Thrombocytopenia is a well-known complication of portal vein cavernoma. Therefore, weekly determination of platelet count is essential to prevent haemorrhagic complications. A minimum platelet count of 50 000 is essential when caesarean section is to be undertaken. Bleeding from oesophageal varices is a dreaded problem in patients with portal vein cavernoma. In patients with history of variceal bleed prior to pregnancy, it is necessary to ensure that the varices are treated adequately in the prepregnancy period. None of the patients reported earlier had haemetemesis during pregnancy. Wax et al7 have described wireless video oesophageal capsule endoscopy and MRI as safe and effective non-invasive techniques for evaluation of oesophageal and gastric varices in the pregnant state. Gastrointestinal (GI) endoscopy in pregnant women carries the risk of fetal hypoxia due to maternal over sedation and vena caval compression due to maternal positioning. American Society for Gastrointestinal Endoscopy has stated that upper GI endoscopy should be reserved only for women who have significant variceal bleed during pregnancy.10
Anticoagulation should be initiated in all patients to prevent extension of thrombus and recurrence of new thrombosis. It has been observed that partial and complete recanalisation of the portal vein is higher in patients treated with anticoagulants.11 Pregnancy itself is a hypercoagulable state and therefore can predispose to thrombosis. Anticoagulation therapy was not given in the case reported by Bayratkar et al probably because of the presence of oesophageal varices. The associated thrombocytopenia and varices in patients with portal vein cavernoma are the limiting factors in the initiation of anticoagulation therapy. Heparin should be stopped at least 12 h prior to induction of labour and restarted after 6 h in vaginal delivery and 12 h after caesarean section. Anticoagulation should be continued for at least 6 months12 and depending upon the underlying aetiology.
Of the seven cases reported earlier caesarean section was performed for five patients, three were performed for obstetric indications. In the case reported by Ducarme et al,9 the patient had jejunal varices and caesarean section was performed because of the expected higher risk of variceal bleed during vaginal delivery.

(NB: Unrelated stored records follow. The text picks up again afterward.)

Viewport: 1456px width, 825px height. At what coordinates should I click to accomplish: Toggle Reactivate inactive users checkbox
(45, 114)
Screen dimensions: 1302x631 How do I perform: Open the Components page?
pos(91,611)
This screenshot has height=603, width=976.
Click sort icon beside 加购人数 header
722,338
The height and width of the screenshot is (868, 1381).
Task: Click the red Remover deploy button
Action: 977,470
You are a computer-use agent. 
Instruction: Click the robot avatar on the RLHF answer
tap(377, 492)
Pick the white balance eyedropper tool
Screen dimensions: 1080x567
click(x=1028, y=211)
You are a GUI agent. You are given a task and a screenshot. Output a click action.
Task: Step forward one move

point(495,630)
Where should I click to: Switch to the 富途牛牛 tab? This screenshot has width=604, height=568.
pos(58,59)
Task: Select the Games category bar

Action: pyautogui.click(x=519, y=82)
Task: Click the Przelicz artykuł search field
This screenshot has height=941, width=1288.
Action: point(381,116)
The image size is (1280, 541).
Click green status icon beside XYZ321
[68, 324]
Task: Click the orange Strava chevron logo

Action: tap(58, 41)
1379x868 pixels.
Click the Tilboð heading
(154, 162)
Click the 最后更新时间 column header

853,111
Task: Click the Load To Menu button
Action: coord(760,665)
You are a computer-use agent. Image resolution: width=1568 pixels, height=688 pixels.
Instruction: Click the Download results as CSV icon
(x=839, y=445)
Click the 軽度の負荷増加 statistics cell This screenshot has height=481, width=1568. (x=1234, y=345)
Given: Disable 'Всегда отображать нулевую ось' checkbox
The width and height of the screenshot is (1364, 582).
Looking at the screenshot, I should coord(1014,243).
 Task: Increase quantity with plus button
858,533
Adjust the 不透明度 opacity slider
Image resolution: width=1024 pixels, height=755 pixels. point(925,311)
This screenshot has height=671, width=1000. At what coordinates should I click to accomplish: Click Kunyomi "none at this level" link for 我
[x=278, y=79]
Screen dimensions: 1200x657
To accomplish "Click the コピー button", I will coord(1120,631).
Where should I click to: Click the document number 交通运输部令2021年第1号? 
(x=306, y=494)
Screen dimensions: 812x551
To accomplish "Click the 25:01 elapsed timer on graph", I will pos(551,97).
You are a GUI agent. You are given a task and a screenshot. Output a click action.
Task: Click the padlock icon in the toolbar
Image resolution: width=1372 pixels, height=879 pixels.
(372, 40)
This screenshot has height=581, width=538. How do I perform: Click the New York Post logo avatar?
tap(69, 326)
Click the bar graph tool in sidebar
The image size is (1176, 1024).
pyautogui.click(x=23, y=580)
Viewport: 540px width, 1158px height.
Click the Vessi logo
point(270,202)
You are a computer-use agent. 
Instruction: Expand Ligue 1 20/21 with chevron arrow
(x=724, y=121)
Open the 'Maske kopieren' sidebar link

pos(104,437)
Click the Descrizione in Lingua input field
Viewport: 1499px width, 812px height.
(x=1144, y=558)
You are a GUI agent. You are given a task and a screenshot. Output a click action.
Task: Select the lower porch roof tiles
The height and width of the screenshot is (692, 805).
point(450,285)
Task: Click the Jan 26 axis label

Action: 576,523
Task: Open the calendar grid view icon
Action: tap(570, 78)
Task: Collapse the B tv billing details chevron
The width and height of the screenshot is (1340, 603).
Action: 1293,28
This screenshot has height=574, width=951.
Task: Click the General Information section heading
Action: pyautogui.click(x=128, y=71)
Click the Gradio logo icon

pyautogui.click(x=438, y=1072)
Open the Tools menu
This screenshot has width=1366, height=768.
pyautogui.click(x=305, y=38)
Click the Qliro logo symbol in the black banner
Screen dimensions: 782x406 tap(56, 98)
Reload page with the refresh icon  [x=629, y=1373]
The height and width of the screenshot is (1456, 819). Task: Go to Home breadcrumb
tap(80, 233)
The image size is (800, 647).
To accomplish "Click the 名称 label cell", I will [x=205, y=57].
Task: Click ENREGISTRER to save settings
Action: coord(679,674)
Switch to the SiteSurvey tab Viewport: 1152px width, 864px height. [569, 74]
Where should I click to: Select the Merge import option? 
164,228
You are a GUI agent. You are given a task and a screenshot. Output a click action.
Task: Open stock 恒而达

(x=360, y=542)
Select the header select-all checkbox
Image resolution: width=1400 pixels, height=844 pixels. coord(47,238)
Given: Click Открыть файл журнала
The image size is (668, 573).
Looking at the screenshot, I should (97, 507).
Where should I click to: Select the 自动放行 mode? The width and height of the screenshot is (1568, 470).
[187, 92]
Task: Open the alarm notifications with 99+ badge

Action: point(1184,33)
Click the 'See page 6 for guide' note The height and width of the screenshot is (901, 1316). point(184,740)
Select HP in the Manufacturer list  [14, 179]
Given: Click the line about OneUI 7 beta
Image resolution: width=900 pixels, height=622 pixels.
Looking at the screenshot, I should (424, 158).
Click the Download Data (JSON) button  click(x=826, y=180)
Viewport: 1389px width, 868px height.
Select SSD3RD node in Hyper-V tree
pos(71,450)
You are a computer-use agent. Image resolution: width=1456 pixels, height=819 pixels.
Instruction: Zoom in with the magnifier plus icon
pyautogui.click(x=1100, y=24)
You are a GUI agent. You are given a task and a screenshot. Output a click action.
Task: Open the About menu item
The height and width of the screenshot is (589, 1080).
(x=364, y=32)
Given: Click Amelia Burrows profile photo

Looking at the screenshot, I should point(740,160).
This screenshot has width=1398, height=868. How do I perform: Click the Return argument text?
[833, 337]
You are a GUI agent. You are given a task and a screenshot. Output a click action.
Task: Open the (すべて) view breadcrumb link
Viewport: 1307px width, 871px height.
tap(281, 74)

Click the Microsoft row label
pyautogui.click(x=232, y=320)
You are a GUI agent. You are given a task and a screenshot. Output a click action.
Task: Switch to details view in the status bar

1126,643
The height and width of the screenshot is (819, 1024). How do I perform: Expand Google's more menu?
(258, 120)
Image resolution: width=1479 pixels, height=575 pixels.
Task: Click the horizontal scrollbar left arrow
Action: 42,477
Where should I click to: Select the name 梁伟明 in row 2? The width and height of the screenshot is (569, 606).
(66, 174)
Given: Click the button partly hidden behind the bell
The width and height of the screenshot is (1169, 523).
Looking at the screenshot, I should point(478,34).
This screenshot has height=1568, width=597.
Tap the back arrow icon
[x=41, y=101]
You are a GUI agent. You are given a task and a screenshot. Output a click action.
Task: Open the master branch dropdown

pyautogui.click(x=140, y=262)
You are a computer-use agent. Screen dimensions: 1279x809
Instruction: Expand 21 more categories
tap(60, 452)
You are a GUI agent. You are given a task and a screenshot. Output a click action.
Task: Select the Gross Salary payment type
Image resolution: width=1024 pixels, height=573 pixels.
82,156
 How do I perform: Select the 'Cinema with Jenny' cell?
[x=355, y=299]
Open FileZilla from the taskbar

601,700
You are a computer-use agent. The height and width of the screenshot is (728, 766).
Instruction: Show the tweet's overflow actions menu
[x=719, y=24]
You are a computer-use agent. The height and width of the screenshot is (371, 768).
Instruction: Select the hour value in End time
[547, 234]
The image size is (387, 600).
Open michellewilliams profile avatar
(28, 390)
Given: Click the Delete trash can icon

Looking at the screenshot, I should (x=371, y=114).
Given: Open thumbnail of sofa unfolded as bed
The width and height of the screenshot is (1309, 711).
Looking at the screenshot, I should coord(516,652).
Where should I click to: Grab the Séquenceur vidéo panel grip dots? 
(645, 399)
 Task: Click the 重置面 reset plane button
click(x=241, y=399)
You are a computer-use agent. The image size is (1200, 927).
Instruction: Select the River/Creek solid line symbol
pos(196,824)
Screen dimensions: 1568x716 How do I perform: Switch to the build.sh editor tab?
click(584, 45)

Since variceal bleed is the most common complication which accounts for increased morbidity and mortality, elective caesarean section appears to be safe in these patients. Concurrent splenectomy with caesarean section was performed in one patient who had splenomegaly.6 The safety of such a procedure is not yet established. Two patients who were planned for vaginal delivery delivered without any intrapartum or postpartum complications.7 9 Neonatal outcome in the cases reported including the present one are good except in the patient with congenital hepatic fibrosis who had twin pregnancy with single fetal demise.
Based on the cases reported so far, a multidisciplinary approach including obstetricians, gastroenterologists and anaesthetists is essential to optimise the outcome. Preconception counselling is vital. Oesophageal and gastric varices should be treated in the prepregnant state. Anticoagulant therapy plays an important role and should be advocated in all patients.
Learning points.
Portal vein thrombosis (PVT) with pregnancy should be treated as a high risk case.
Haematological monitoring is essential as thrombocytopenia is common.
Anticoagulation should be initiated under careful monitoring to prevent extension of thrombus and recurrence of new thrombus.
Splenic vein/PVT should be considered as a form of deep vein thrombosis.
Anticoagulation in this condition prevents consumption of platelets and thus prevents consumptive coagulopathy and mortality associated with it.
Anticoagulation benefits the patient and prevents morbidity and mortality associated with the condition especially pulmonary thromboembolism.
Footnotes
Contributors: SB carrying out the instructions given by PD, consultant obstetrician in-charge of the patient. Both authors contributed to the manuscript and review of the literature for this case as well as the previous case report.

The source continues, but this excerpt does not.